# Looking for suggestions on screen, projector, sound



## drewwoock (Nov 24, 2013)

Hello everyone, I am looking to put in a home theater and have done some research on projectors and sound systems but don’t feel like I am getting anywhere or getting closer to making a decision on which projector, screen, and sound system to go with. The room is about 600 sq ft and the distance between the wall that the screen will be on and the wall where I have my theater seats is 19 ft which gives me about a 16 ft viewing distance. The walls are a light tan. I will be using my home theater for watching sports and movies and for video games. I am thinking a 120 inch fixed screen would be a good size but unsure what brand to go with and how much difference there is between the more expensive and cheaper screens. As far as projectors I have only seen one in action so far, it was the Optoma LV-25. I was impressed with it but would be willing to spend more if spending more would get me something noticeably better, I am willing to spend $1000-$2500. I am unsure if I want to use a ceiling or wall mount or put the projector on a shelf behind the chairs. As far as sound systems, I am thinking a 5.1 system and would like to get a complete set. I was thinking I would need tower speakers in the front due to the size of the room but am willing to do in wall as well, what ever is better. I am willing to spend up to $2,000 on sound. If anyone has any opinions or suggestions on what projector, screen, and sound system to buy I would appreciate it. Thanks, Drew


----------



## dougc (Dec 19, 2009)

120 would be a good size. Jamestown has some affordable screens that have good reviews. Each one is made when you order it, so shipping times are slow. The front left and right speakers are where most allocate the larger part of the budget, and usually including the center channel. You should try and have these the same brand, same line to match. The side and rear surrounds can be much smaller and more of a budget buy since they give the accent sound. The subwoofer is a key part, and your size area would probably need two for much affect. Are you willing to DIY any of the speakers? Even buying a kit for the subs would stretch you budget a little further.


----------



## RTS100x5 (Sep 12, 2009)

I have a great suggestion on screens... A Co. out of Houston called SCREEN INNOVATIONS... Their website can help you order what you need and they have excellent customer service

http://www.screeninnovations.com/

The PERFORMANCE FIXED screen should be in your budget and comes with a lifetime screen replacement....

IS your room pre wired for speakers ??

------------------------------------------------------------------------

Set of tasks:
• a. In the home theater thread, which projector is the only one Drew has seen in action?
• b. Extend the home theater thread past its final post with a further reply in the same forum style.
The listing after this point is separate material, unrelated to the home theater thread.

Given records:
------------------------------------------------------------------------

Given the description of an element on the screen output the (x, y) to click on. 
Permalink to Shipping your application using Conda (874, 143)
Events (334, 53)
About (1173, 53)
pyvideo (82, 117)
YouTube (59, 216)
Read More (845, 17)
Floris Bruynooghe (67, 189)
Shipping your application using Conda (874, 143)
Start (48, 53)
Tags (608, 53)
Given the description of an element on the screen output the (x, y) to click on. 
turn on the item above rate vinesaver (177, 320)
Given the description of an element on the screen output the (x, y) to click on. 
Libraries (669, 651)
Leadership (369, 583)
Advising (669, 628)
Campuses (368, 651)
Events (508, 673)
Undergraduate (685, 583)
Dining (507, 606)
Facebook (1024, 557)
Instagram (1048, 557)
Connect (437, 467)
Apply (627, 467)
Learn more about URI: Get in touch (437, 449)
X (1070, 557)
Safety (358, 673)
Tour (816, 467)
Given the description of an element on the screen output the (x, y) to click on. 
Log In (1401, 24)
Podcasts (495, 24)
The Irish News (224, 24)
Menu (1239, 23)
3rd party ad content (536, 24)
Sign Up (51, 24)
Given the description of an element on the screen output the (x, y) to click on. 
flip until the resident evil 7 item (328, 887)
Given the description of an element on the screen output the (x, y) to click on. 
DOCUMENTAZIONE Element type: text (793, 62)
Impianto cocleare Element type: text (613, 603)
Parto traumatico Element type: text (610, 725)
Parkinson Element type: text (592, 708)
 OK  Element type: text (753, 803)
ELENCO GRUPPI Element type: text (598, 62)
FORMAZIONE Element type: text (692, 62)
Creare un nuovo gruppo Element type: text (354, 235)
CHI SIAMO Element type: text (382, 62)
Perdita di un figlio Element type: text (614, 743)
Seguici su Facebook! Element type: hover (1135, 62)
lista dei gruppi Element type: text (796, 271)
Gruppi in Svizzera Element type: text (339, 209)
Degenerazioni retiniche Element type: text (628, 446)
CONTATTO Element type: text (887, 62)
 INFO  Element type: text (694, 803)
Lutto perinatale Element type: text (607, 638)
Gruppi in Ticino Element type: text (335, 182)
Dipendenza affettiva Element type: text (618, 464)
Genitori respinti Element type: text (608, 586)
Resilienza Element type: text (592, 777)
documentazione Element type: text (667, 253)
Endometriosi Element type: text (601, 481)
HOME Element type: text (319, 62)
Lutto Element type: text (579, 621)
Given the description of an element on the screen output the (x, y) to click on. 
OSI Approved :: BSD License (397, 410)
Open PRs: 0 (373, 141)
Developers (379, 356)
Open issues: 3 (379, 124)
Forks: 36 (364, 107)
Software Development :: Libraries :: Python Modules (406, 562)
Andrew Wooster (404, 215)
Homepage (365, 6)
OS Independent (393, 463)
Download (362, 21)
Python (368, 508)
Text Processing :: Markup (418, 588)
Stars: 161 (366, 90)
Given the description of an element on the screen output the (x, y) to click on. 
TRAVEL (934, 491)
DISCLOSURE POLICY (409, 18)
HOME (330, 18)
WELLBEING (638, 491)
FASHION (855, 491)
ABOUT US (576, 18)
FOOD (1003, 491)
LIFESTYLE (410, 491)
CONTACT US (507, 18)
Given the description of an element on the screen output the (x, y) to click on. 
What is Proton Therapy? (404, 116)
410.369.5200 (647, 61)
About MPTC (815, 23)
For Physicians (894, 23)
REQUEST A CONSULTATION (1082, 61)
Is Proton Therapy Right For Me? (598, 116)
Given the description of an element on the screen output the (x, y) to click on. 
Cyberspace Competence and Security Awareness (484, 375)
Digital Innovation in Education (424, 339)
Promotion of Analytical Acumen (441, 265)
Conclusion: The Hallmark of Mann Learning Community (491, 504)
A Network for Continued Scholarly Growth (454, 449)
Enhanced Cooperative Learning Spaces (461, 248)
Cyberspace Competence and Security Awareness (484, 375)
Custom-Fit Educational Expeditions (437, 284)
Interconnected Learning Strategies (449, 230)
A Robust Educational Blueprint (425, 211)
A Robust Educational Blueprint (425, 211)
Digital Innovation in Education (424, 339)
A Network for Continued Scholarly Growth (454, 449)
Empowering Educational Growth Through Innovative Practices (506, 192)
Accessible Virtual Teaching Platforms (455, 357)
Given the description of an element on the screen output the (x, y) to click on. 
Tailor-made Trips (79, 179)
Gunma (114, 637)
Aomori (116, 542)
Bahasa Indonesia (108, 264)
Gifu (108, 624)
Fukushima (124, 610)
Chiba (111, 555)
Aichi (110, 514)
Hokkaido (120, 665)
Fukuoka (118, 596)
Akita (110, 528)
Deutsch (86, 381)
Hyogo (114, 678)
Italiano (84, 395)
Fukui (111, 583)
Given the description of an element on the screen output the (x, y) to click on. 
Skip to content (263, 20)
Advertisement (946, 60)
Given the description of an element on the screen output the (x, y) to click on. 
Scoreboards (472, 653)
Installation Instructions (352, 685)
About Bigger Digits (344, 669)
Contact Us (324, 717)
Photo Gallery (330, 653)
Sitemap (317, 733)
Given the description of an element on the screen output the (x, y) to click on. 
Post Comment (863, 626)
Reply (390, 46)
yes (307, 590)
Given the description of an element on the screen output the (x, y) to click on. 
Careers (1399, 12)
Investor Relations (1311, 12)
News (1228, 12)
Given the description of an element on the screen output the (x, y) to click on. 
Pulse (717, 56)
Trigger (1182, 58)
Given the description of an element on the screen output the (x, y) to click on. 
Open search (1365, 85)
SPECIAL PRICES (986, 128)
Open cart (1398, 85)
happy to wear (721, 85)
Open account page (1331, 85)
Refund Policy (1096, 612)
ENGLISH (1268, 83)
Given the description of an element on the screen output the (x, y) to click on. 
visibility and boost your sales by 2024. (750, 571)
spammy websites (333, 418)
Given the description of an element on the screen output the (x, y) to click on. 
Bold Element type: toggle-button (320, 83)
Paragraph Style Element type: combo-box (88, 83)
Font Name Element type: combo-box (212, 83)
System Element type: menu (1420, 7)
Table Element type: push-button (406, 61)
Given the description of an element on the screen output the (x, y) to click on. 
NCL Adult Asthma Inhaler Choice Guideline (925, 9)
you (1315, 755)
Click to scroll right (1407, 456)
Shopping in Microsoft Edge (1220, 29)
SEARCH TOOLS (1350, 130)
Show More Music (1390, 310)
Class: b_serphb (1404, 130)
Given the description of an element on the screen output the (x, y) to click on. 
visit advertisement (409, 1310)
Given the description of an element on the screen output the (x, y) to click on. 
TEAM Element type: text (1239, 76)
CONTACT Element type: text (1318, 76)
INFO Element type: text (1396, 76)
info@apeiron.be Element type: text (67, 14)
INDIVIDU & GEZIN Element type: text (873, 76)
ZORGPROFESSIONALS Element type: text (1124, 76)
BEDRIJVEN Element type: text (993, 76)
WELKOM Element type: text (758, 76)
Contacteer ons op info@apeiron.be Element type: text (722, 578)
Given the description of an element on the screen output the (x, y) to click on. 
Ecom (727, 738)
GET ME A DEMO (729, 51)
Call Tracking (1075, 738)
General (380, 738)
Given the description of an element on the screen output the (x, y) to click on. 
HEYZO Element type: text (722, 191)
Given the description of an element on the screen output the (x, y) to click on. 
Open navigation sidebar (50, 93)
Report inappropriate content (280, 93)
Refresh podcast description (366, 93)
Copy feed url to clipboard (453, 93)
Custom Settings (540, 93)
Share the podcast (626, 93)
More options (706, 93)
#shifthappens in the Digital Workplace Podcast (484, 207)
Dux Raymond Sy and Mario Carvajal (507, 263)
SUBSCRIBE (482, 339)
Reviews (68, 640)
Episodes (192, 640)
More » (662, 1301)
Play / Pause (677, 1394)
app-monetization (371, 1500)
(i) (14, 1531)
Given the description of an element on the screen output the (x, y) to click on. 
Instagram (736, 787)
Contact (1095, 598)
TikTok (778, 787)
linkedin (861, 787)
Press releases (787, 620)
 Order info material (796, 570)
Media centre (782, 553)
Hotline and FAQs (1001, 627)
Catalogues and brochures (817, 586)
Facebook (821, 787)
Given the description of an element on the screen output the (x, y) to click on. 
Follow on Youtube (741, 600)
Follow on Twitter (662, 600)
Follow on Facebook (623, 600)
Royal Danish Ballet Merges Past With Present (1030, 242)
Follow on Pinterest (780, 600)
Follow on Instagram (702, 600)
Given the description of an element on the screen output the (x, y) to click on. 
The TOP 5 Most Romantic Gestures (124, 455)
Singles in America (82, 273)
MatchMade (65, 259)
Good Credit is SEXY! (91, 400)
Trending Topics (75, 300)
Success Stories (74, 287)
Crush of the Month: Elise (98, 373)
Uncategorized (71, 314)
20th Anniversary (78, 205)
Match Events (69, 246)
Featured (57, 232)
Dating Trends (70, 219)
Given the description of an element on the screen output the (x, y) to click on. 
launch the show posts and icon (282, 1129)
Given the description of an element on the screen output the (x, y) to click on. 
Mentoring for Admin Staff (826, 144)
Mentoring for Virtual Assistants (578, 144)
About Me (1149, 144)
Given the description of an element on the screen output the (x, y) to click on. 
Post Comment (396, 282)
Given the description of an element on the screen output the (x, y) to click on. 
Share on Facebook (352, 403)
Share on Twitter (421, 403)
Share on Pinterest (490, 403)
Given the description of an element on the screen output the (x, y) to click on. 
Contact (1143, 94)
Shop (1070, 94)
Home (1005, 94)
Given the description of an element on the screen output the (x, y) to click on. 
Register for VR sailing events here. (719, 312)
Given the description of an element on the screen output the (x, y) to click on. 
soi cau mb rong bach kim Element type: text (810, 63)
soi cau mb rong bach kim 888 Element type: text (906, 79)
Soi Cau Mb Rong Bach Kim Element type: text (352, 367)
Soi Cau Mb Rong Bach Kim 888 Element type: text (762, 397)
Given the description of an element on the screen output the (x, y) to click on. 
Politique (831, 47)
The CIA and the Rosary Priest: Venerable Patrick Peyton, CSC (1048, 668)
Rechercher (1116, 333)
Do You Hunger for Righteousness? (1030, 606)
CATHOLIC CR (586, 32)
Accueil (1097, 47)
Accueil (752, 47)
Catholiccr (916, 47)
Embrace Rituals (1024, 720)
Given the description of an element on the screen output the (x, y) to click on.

------------------------------------------------------------------------

Written answers:
• a. The Optoma LV-25.

• b.
You'll obviously need some other incidentals like long HDMI cable to the projector and others but Here are some suggestions for audio and projector

http://www.amazon.com/gp/product/B00CAAQHBE/ref=s9_simh_gw_p23_d1_i4?pf_rd_m=ATVPDKIKX0DER&pf_rd_s=center-5&pf_rd_r=1K6YRS9D0SJM8FAS2KW7&pf_rd_t=101&pf_rd_p=1630083442&pf_rd_i=507846

http://www.amazon.com/gp/product/B0054N9RQQ/ref=s9_simh_gw_p23_d1_i1?pf_rd_m=ATVPDKIKX0DER&pf_rd_s=center-5&pf_rd_r=1K6YRS9D0SJM8FAS2KW7&pf_rd_t=101&pf_rd_p=1630083442&pf_rd_i=507846

http://www.amazon.com/Fluance-Surro...=sr_1_18?s=aht&ie=UTF8&qid=1385302587&sr=1-18

http://www.amazon.com/Fluance-Fidelity-Surround-Theater-Subwoofer/dp/B007HOQTS4/ref=sr_1_10?s=aht&ie=UTF8&qid=1385303286&sr=1-10&keywords=fluance

http://www.amazon.com/Sony-BDP-S1100-Blu-ray-Disc-Player/dp/B00AWX6EYQ/ref=lp_352697011_1_6?s=tv&ie=UTF8&qid=1385302879&sr=1-6

http://www.amazon.com/Epson-5020UB-Cinema-1080p-Projector/dp/B00AFU80HA/ref=sr_1_21?s=pc&ie=UTF8&qid=1385302981&sr=1-21&keywords=Home+Theater

http://www.amazon.com/BenQ-SH940-Brightness-1080p-Projector/dp/B00APL85JM/ref=sr_1_9?s=pc&ie=UTF8&qid=1385304052&sr=1-9

http://www.amazon.com/Peerless-PRGUNV-Precision-Universal-Projector/dp/B000TXNS6G/ref=sr_1_4?s=electronics&ie=UTF8&qid=1385304236&sr=1-4&keywords=projector+mounts


----------



## drewwoock (Nov 24, 2013)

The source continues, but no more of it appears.